IM is only mildly contagious, as it is spread by oral secretions, not by respiratory droplets. It can also be transmitted by blood transfusion, organ transplants or, rarely, by maternal-fetal transmission.²

EBV and Its CD21 Receptor

EBV is a herpes virus (human herpes virus-4) whose only natural reservoir is humans.2 The EBV receptor is the CD21 protein on the surface of B lymphocytes. Once EBV infection occurs, the virus remains forever in a latent state in B memory cells, resulting in lifetime seropositivity to the virus. Antibodies to the virus are directed at the viral capsid antigen (VCA), the nuclear antigen (EBNA) and the early antigen (EA), which appear in a characteristic sequence after an acute EBV infection (Figure 3).

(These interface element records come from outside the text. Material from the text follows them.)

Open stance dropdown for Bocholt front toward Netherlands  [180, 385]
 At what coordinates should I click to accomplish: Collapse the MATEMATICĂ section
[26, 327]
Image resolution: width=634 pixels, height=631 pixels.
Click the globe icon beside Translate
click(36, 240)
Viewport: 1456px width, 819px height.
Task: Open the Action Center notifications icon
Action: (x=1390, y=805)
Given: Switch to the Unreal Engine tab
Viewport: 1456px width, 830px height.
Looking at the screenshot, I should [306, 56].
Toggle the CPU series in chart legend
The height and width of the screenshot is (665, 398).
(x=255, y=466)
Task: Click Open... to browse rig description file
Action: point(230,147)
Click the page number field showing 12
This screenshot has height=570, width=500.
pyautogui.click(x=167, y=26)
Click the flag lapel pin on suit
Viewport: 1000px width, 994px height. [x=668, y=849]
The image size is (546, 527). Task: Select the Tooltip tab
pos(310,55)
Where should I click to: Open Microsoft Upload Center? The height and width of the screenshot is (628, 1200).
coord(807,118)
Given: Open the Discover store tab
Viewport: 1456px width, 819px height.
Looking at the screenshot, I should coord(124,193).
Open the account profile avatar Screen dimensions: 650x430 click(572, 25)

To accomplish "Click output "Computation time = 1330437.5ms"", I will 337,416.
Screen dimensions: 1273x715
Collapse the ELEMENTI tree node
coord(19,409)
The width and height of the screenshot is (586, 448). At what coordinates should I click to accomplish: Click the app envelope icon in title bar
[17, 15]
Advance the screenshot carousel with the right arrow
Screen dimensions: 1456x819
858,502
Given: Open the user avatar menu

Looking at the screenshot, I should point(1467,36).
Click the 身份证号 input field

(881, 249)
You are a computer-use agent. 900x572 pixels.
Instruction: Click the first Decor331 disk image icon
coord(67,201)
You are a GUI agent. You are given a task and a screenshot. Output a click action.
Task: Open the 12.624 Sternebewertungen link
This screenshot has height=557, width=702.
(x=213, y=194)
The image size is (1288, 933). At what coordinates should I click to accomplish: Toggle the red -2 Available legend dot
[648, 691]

B cells harboring the latent virus can become activated at any age to proliferate and release virus, usually following another illness, medications or stress. These secondary infections can be mild or severe and cause a myriad of illnesses.

The EBV CD21 receptor is also present on some nasopharyngeal epithelial cells. EBV entering the mouth attaches to these short-lived cells that proliferate and excrete virus into the saliva and infect local B cells that disseminate the virus throughout the body. They also stimulate the production of EBV-specific antibodies and CD8 cytotoxic T cells, the latter of which control the acute infection. Virus remains in the body forever as a latent infection in some memory B cells.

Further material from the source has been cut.